Yitzhak Gil-Ad (Galitzki)

Personal information
- Native name: יצחק גיל-עד

Medal record
| Event | 1st | 2nd | 3rd |
| Paralympic Games | 2 | 0 | 3 |
Representing Israel
Paralympic Games
Men's para athletics
| Gold medal – first place | 1968 Tel Aviv | Discus throw C |
| Gold medal – first place | 1976 Toronto | Discus throw 3 |
Table tennis
| Bronze medal – third place | 1964 Tokyo | Doubles C |
Wheelchair basketball
| Gold medal – first place | 1968 Tel Aviv | wheelchair basketball |
| Bronze medal – third place | 1964 Tokyo | wheelchair basketball |

= Yitzhak Gil-Ad =

Israeli Paralympic athlete (born 1943)

Yitzhak Gil-Ad (יצחק גיל-עד; born Yitzhak Galitzki; born 1943) is a former Israeli Paralympic competitor.
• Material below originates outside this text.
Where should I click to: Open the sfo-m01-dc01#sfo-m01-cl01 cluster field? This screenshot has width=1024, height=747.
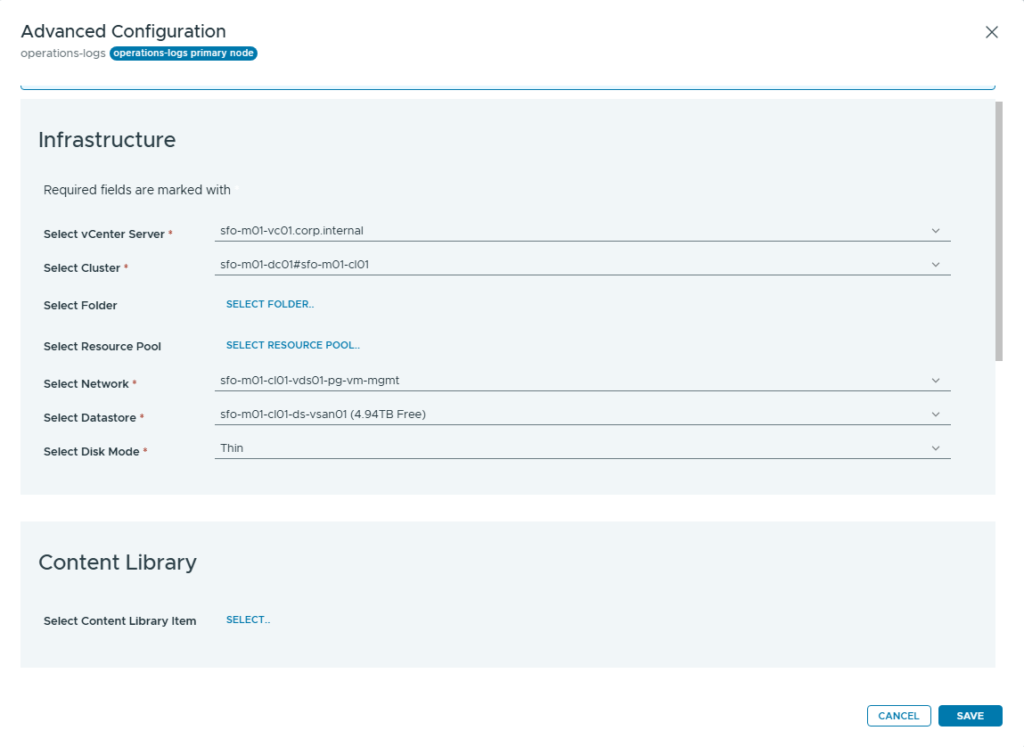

Gil-Ad was born in Tel Aviv and contracted polio at a young age.

He competed in the Summer Paralympics four times and took part in table tennis, discus throw and wheelchair basketball tournaments.

Gil-Ad won two individual medals, in discus throw tournaments of para athletics: gold in the 1968 Summer Paralympics and bronze in the 1976 Summer Paralympics. He also participated in shot put tournaments at the 1968, 1972 and 1976 Summer Games, in javelin at the 1968 and 1972 Summer Games and in club throw at the 1968 Summer Games.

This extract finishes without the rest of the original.